MERRION PHARMACEUTICALS (OTCQX:MERR)
Business Overview (from prospectus)
We are a specialty pharmaceutical company engaged in the development of improved oral dosage forms of drugs with poor bioavailability. These include injectable drugs, certain existing oral drugs and large molecule drug candidates. Our drug delivery technologies, which have been tested in over 20 human clinical studies, have demonstrated the ability to improve absorption in the gastrointestinal, or GI, tract, thereby enhancing efficacy, reducing side effects and improving drug tolerability. As a result, we believe potential products incorporating our drug delivery technologies, if approved, will be more convenient for patients and will lead to increased compliance with the prescribed regimen. We hold 35 issued and in-process U.S. patents for the delivery of a variety of drugs and biologics, including our GIPET and GIRES drug delivery platforms. We are at an early stage of development, we have not generated revenue from the sales of any products, and no products employing either GIPET or GIRES have received regulatory approval to date. As a result, the claims regarding their effectiveness have not been accepted by the FDA. We have incurred losses from operations each year since inception and anticipate that we will continue to incur substantial losses for the foreseeable future. As of June 30, 2007, we had an accumulated deficit of $21.6 million.

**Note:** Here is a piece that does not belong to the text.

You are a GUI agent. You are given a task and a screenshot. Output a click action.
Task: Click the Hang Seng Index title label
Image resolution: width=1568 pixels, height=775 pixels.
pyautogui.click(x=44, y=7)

Offering: 4.0 million shares at $10.00 - $12.00 per share. Net proceeds of approximately $37.6 million will be used product development, clinical testing and for general corporate purposes.
Lead Underwriters: Punk Ziegel, Goodbody
From inception (December 12, 2003) to June 30, 2007, the period covered by the selected financial data contained in this prospectus, we incurred total costs of approximately $6.8 million in connection with our research and development programs. Of this total, an estimated $134,000 was attributable to the development of MER 103; $447,000 to the development of MER 101; and $164,000 to the development of MER 104. The remaining $6.1 million can be attributed to internal clinical development costs for our product candidates that are not directly allocated to MER 103, MER 101 and MER 104. We use our employee and infrastructure resources across multiple research projects, including our drug development programs. We do not allocate our employee and infrastructure costs on a project-by-project basis. For the six month period ended June 30, 2007, other expenses consisted primarily of personnel costs of $866,000, patent portfolio costs of $266,000 and R&D general trial costs and consumables and overhead costs of $712,000.